Homemade Shielding?

Discussion in 'Microphones (live or studio)' started by Alanfc, Aug 30, 2003.

  1. Alanfc

    Alanfc Guest


    I have a small home "studio" space and have just put my cables in order, separating and grouping the power sources away from the audio cables.

    I have one unavoidable problem though, is that even though none of these two types of cables are touching, they come near one another, sometimes as close as 1 inch. I've re-done this setup a few times and want to ask this before going through it again.

    I'm clueless on 2 things:
    a) for the power sources and audio cables to come within 1 inch , is that a problem? In some cases they're parallel for a few inches and in some cases they're not. If I can't hear any hum or noisy stuff, do I need to take addtional measures? I mean I can't hear any obvious noise, but someone told me that some inaudible noise can creep into everything (!?)

    b) if I do indeed need to do something about this, whats the material thats used for shielding.? Don't know exactly if thats what I need, but at the points where these cables get close , can I wrap something around cables, or put up some kind of barrier that will serve as shielding? Like wood, cardboard, formica, ?? As it is now, I am using the old Radio Shack black flex tubing for routing cables and organizing things. Does that black ribbed plastic serve my purpose ?
    I know I asked a related question on here somewhere about organizing my small space. this is the next step

  2. realdynamix

    realdynamix Well-Known Member

    Feb 23, 2001
    :) Hi Alan! Are you using any kind of digtal audio meter that goes to at least (-90 db) or so? It can be in your DAW software, or stand alone workstation.

    Watch that meter, you can trace where noise is much easier if you are having a problem. Sometimes it is hard to keep AC cords away from lines, if they run side by side, this is not good, it is better to have them cross over at right angles to each other at some point.

    I have not experienced any real bad noise unless something is using a lot of current, like a big power amp, or high gain lines come too close to a computer monitor power supply. If you are having problems, and still have your lines apart, then it might be a ground loop of some kind. This is a little harder to track down.

  3. Rod Gervais

    Rod Gervais Active Member

    Jun 8, 2003
    Central Village, CT
    Home Page:
    If you are not having a problem now you are probably safe - as far as something "creeping in"... motor noise is probably your biggest threat going into it.

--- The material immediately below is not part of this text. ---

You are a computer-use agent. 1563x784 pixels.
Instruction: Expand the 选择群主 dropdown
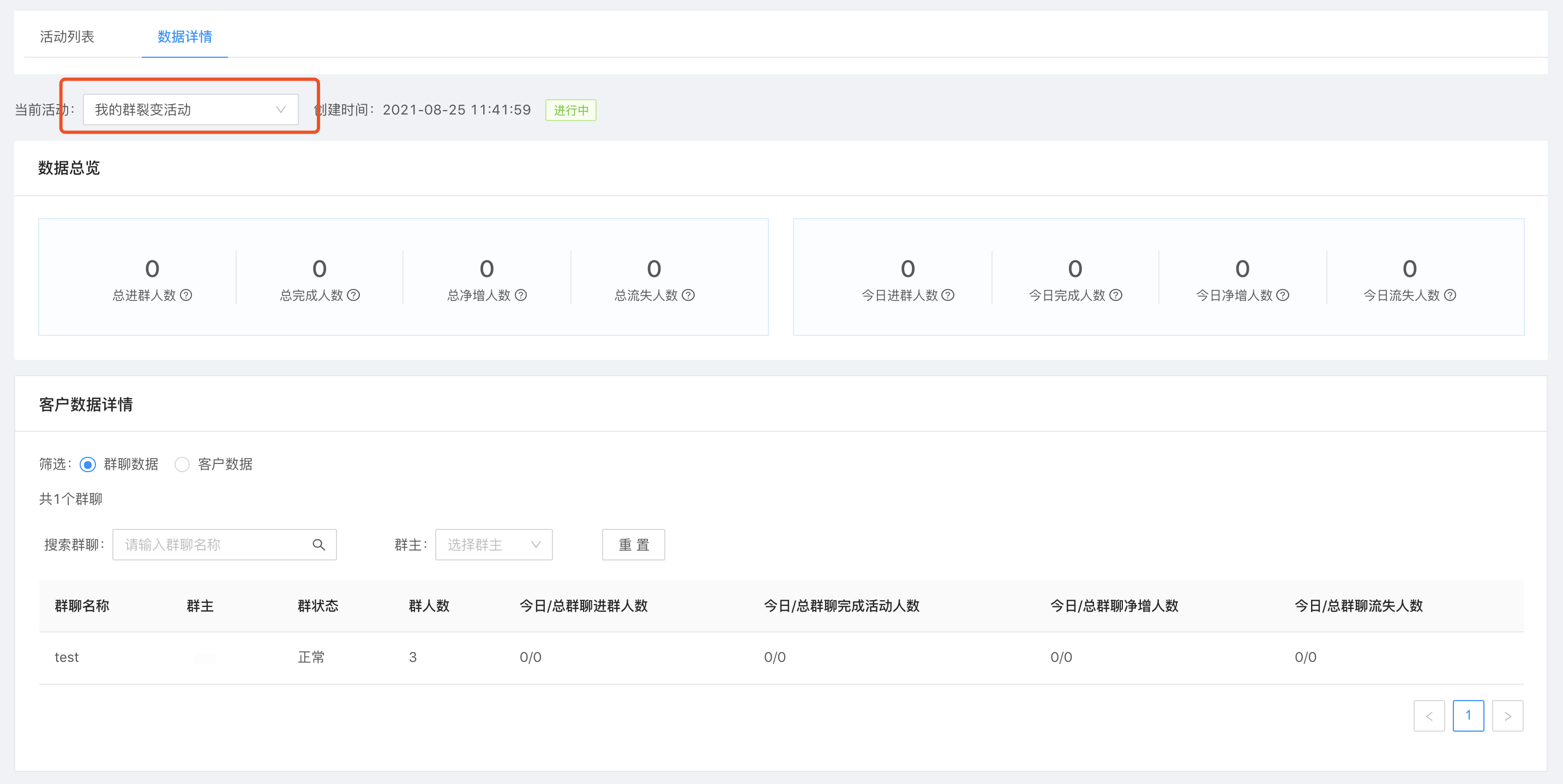494,545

    Rick is right that parallel is bad - quick cross is better - but (as i always advise) total seperation is the best of the best. And even total seperation won't stop a problem with a ground loop. I had a GL issue once that took us almost 3 months to figure out and solve.

    And the answer is "none of the above".

    What is required for EM or RF signals is typically a conductive shield........ so the cables would be run within a special "tray" with those properties......... copper makes a good EM shield, but there are also materials made with carbon fibers.... and a ton of other specialties products. However - all of the EM/RF shielding products are typically rather expensive.

  4. Alanfc

    Alanfc Guest

    Thanks guys-

    I have no noise and no problems now,so any luckily additional work isn't needed on this. I'm glad I asked though.